Izaki Shun no era un hombre fácil de quebrar. Incluso herido, incluso con las costillas gritando de dolor ante cada movimiento, sus ojos rubios seguían buscando una salida, una debilidad en el muro de porcelana que era Ryo. Pero Ryo no tenía grietas.
—Es inútil que sigas probando la cerradura de la puerta con la mirada —dijo Ryo sin volverse, su voz suave como la seda pero fría como el mármol—. He reforzado este lugar pensando específicamente en personas como tú. Gente que no sabe cuándo ha perdido.
Izaki soltó un bufido que terminó en una mueca de agonía. Se sentó en el borde de la cama, sujetándose el costado. Su camisa de Suzuran, aquel símbolo de orgullo que Ryo se había negado a devolverle, había sido reemplazada por una prenda de seda negra que pertenecía al dueño de la casa. El contraste del tejido oscuro contra la piel pálida y magullada de Izaki era algo que Ryo encontraba estéticamente perfecto.
—No puedes mantenerme aquí para siempre, Urushibara —gruñó Izaki, su voz recuperando poco a poco su fuerza—. Alguien se dará cuenta. Serizawa no es tan idiota como crees, y Genji... Genji es un animal. Olerá el rastro de Housen tarde o temprano.

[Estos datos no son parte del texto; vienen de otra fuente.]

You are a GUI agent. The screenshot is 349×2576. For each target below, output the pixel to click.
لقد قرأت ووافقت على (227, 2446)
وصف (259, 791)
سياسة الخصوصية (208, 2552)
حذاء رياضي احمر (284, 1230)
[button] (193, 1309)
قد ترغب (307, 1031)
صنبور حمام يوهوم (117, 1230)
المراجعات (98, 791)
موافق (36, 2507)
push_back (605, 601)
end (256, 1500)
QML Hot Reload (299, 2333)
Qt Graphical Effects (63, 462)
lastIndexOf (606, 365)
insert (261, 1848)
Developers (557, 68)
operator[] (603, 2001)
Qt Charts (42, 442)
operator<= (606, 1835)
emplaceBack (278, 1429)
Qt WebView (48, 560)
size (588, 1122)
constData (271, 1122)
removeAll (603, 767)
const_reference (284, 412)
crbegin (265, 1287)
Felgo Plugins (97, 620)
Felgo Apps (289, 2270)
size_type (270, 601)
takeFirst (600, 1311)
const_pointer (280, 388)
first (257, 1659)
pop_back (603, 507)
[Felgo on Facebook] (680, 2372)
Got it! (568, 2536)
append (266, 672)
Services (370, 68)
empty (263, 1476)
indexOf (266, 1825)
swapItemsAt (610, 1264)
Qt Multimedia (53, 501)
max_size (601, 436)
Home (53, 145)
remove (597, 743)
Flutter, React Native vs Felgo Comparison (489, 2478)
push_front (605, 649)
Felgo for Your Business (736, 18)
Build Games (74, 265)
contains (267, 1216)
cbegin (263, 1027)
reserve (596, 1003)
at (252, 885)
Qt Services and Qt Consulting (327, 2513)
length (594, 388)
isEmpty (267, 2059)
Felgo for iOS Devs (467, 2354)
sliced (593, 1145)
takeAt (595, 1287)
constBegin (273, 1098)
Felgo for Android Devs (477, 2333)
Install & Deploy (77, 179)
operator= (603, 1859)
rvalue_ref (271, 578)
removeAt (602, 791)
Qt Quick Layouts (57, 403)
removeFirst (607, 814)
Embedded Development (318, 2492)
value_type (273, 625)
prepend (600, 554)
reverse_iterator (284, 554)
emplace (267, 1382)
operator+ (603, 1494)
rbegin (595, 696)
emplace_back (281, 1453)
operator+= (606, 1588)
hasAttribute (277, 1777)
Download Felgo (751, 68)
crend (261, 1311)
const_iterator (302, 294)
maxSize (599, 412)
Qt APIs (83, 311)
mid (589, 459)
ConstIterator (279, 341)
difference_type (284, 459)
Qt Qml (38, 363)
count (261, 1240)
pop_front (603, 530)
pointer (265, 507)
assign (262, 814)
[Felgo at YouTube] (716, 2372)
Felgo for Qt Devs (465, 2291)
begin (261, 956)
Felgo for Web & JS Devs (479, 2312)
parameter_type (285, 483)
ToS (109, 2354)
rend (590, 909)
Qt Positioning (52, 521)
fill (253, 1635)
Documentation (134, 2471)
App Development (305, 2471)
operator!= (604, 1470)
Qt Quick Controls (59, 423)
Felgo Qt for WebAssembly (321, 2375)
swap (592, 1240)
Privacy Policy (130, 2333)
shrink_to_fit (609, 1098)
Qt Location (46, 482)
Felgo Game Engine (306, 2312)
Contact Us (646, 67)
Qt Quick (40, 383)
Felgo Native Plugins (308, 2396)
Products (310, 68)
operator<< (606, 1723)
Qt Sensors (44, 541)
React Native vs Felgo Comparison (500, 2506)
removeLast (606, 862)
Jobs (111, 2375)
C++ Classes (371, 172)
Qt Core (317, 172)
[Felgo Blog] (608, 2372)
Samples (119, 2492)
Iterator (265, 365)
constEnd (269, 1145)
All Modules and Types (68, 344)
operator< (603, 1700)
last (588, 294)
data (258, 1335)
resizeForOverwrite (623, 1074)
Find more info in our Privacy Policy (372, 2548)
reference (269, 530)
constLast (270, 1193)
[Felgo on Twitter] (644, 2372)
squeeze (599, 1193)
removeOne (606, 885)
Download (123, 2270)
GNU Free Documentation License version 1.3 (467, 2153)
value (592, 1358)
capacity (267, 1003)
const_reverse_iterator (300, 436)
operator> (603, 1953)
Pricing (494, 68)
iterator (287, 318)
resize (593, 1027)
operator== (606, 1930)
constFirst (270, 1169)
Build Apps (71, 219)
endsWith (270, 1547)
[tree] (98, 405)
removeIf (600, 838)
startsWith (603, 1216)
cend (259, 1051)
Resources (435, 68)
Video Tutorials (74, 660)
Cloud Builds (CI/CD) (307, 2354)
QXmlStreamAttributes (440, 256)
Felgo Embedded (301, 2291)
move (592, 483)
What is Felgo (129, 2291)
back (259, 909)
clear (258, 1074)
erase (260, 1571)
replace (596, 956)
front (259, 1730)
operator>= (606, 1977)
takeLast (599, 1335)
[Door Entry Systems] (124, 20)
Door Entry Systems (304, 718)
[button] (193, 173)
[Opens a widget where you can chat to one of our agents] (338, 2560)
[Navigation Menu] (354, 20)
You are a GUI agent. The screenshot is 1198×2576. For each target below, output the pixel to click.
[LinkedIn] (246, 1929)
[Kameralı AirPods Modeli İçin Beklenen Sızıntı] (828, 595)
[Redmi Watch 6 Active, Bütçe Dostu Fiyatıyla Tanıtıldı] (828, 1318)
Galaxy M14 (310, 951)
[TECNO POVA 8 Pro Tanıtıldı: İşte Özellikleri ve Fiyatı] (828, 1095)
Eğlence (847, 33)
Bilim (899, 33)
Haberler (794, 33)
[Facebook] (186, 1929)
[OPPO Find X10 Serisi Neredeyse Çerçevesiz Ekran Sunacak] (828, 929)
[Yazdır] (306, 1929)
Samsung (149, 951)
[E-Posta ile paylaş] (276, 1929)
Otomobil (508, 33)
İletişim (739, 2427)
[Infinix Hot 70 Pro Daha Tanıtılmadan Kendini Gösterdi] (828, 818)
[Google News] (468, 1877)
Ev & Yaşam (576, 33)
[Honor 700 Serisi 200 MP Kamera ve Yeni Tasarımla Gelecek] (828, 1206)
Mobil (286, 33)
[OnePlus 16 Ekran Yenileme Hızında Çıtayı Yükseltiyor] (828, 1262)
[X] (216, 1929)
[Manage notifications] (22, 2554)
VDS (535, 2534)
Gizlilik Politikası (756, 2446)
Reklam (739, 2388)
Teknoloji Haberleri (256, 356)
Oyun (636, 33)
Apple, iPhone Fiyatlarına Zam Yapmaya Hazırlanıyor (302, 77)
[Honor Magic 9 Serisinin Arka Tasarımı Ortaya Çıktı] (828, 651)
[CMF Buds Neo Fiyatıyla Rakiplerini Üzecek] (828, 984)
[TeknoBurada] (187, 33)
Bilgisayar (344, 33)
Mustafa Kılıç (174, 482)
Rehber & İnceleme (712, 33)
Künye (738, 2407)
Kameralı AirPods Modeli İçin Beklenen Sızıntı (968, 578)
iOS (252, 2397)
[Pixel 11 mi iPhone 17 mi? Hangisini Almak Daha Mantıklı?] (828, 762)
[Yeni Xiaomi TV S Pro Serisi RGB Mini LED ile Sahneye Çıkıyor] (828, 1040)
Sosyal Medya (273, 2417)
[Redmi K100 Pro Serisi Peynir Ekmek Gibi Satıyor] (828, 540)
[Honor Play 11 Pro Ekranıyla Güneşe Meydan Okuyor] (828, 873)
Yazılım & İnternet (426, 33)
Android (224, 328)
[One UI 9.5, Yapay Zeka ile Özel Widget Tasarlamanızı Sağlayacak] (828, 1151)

Ryo se giró lentamente. Sus movimientos tenían la elegancia depredadora de un gato que sabe que el ratón no tiene a dónde ir. Caminó hacia la cama y se detuvo a pocos centímetros de Izaki, obligando al rubio a mirar hacia arriba.
—¿Suzuran? —Ryo soltó una risita seca, casi inaudible—. En este momento, Suzuran es un nido de cuervos arrancándose las plumas entre sí. Creen que te has ido, Shun. Creen que fuiste emboscado por una patrulla de Housen y que tu cuerpo está en algún canal. Ya han hecho su duelo. Eres un fantasma para ellos.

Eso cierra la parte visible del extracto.